- Source passage
We all deserve this. OMG I'm graduating in a little over a week.

Wednesday is the new Thursday?

  • Apr. 20th, 2007 at 10:40 AM
kareoke
Fooled me. There was NO one out last night. It felt like a summer night in bloomington except cold, and lots of shady people around. 

What gives really drunk guys the right to hit on me and demand a kiss at a bar when I'm deliberately telling them NO. Oh, and another guy said I "wasn't in his caliber" and that I am "a model." I mean, I'm not complaining, that's an awesome compliment, but so untrue. Am I unapproachable to hot guys at bars? Because it's only the shady drunk ones who talk to me now. Not. Cool.

I said "why not, I'm not going out Thursday" (because I have a job interview I'm not fucking up because I went out the night before). I didn't go to my abnormal psych, I have a POUNDING headache (I'm blaming it on the AMF b/c I usually don't drink them anymore), and I could really use some caffine but I want to take a nap after my 11:15 and before my 2:30. Does this make sense? I might be still drunk. Here's to my last little five and hoping I didn't fuck up my psych grade. 

I'll be staying in this evening writing papers. Oh and yesterday I did start my case study that's due NEXT WEEK. Yeah, I'm staying on top of things. 

ps-my mouth still kind of tastes like the bites of Jimmy Johns I had, and I really need to STOP the drunchies. I mean I had shredded wheat cereal and then for some reason went for the hagan das that I've forgotten about up until I was drunk last night and thought it would be a good idea to bust it open. Dissapointing really. Bagh. I want my own place (random, but the statement has purpose)

No time, no tears

  • Apr. 16th, 2007 at 10:38 AM
guiness

I adventurously (is that a word?) went out to Sports last night with a random group of one gay man and his closests girlfriends. Oh, and one of them knew matt from like two weeks ago, apparently they made out, that's aside the point and we both had a laugh. HOWEVER....

I was on my way down the stairs, leaving, saying "fuck-this I hate this place" (some drunk guy payed for my cover though so, no biggie). I was at the stairs, when low-and-behold who's there? Nick. Oh yeah, it was one of THOSE nights. He motioned me over and I thought, well, at least I'm not as drunk as I was last time when this happened. I had a chat with him, he said "I didn't think you wanted me to respond to the email." I said "just shoot me down already." He looked confused so he said, "yeah, I just want to be friends right now." To make matters worse, he was there with his older brother, and apparently the brother recognized me from the hoosiers concert (my big hat/solo). He went, "You had a funny voice, but my wife told me you were suposed to do that; you sing really well though!" Ugh. Nick said "maybe we should talk about this some other time and not when you're..." I said "I'm fine."

- Requirement
Update everything in the blog post from "I adventurously (is" down to "a laugh. HOWEVER...." and write it out again with "random group" changed to "small group". Rely only on the blog post for this work.

- Text and element pointing records

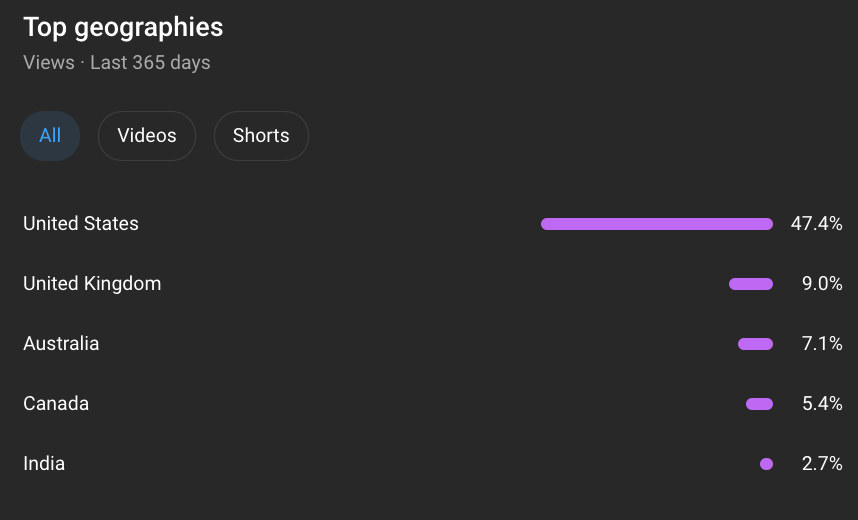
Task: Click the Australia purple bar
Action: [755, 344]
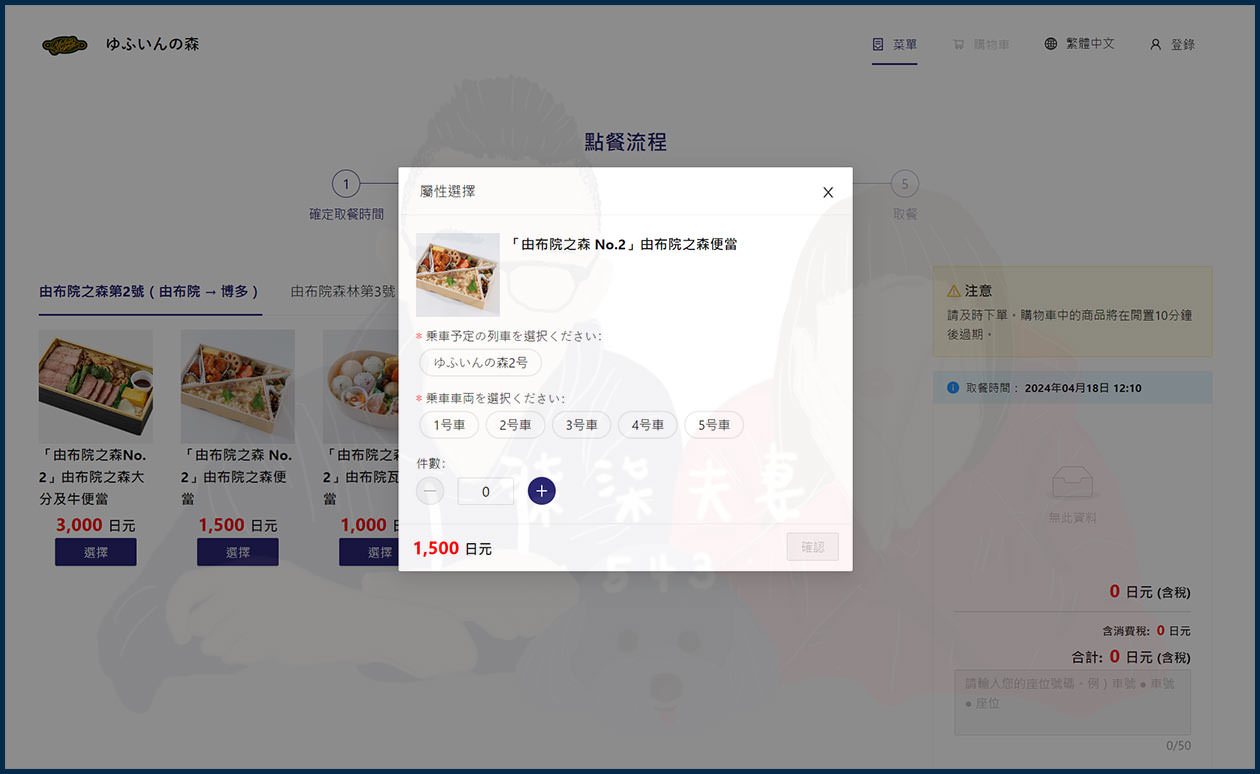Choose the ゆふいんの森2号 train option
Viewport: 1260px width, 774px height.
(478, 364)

* * *

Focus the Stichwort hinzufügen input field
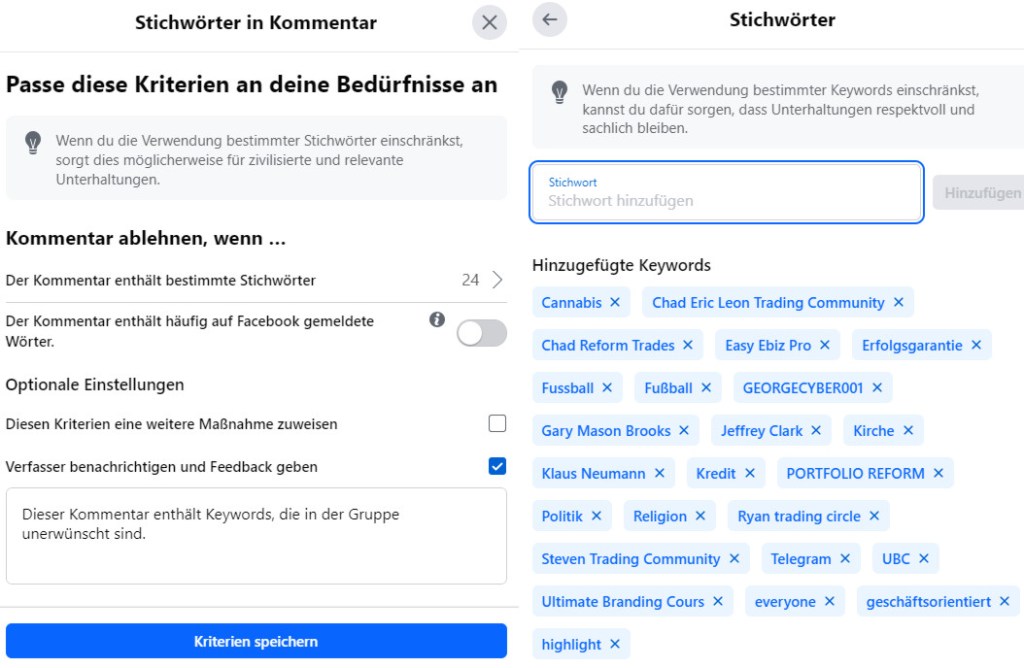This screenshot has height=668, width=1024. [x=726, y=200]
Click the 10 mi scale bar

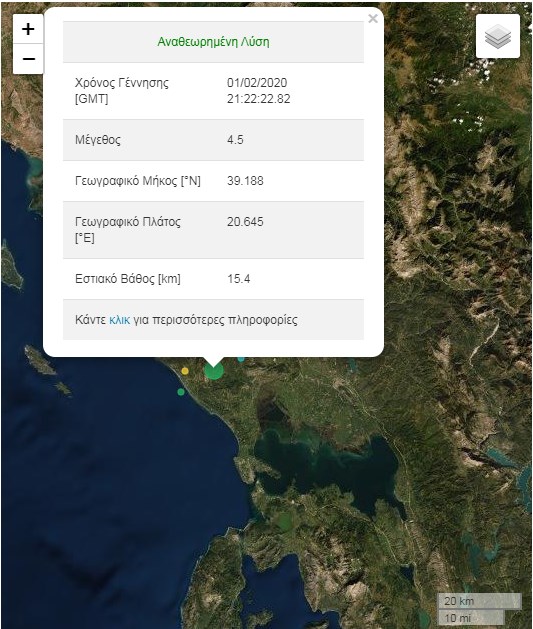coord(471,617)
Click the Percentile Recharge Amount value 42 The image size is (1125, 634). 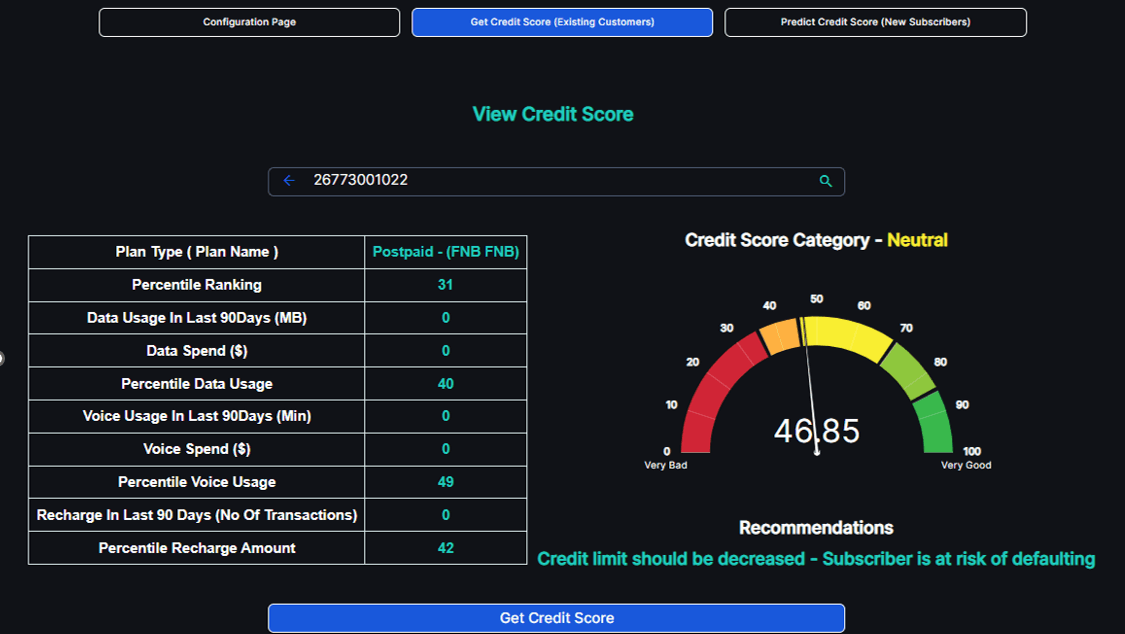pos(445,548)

--

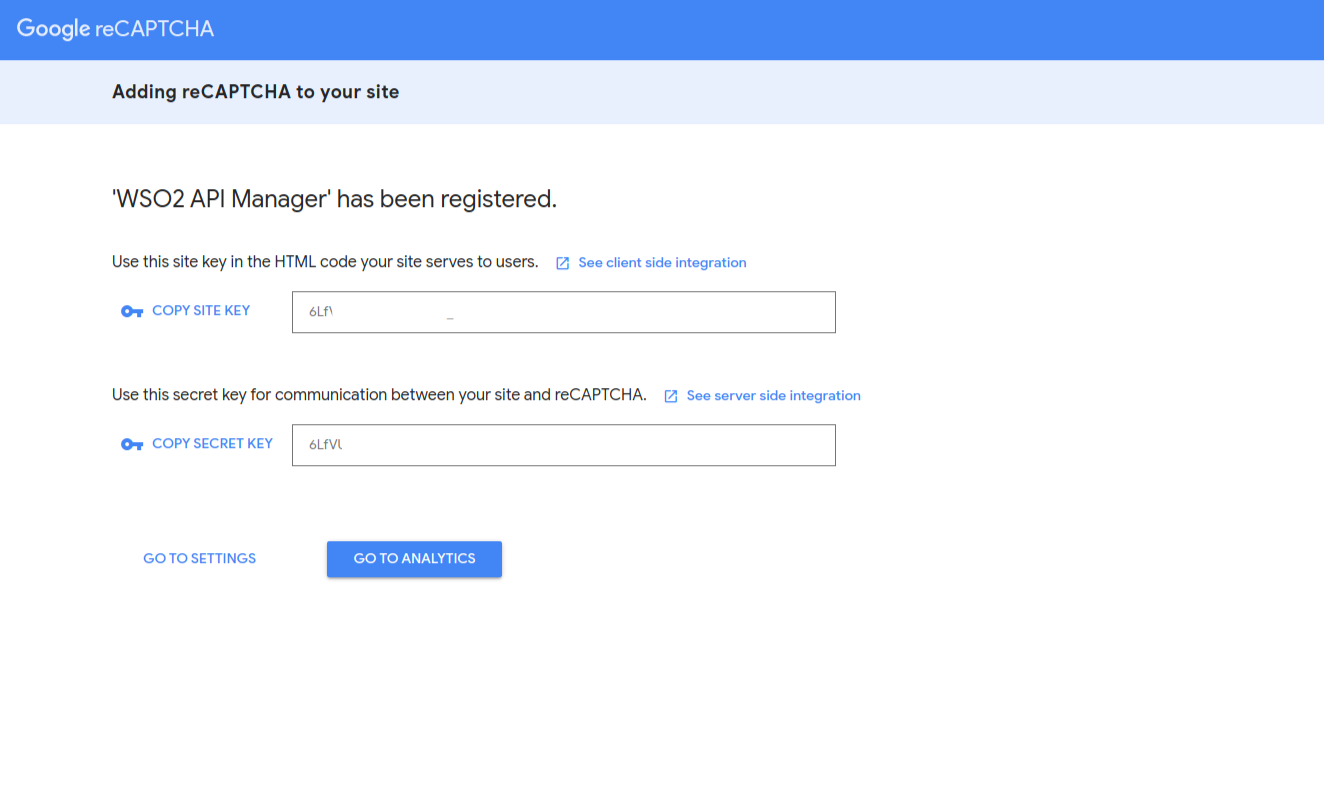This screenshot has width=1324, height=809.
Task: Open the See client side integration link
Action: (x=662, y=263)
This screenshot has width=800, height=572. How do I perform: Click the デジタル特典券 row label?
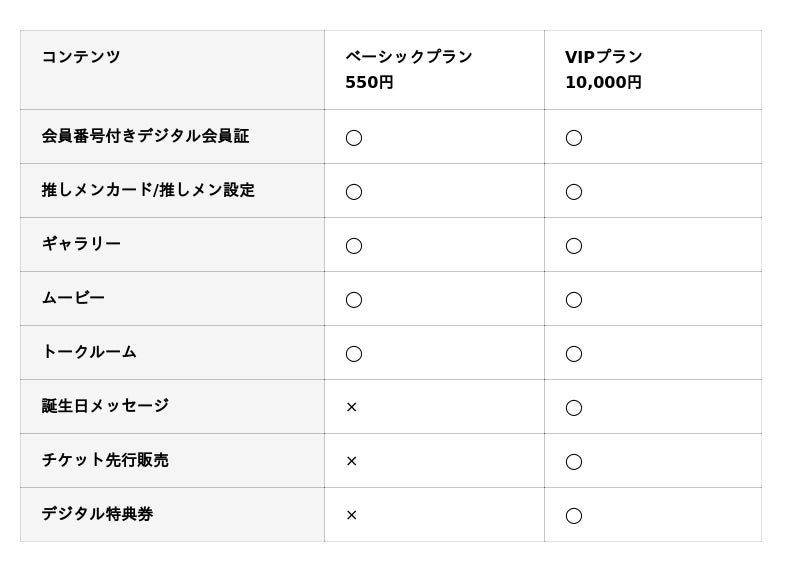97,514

- Worked solution
I adventurously (is that a word?) went out to Sports last night with a small group of one gay man and his closests girlfriends. Oh, and one of them knew matt from like two weeks ago, apparently they made out, that's aside the point and we both had a laugh. HOWEVER....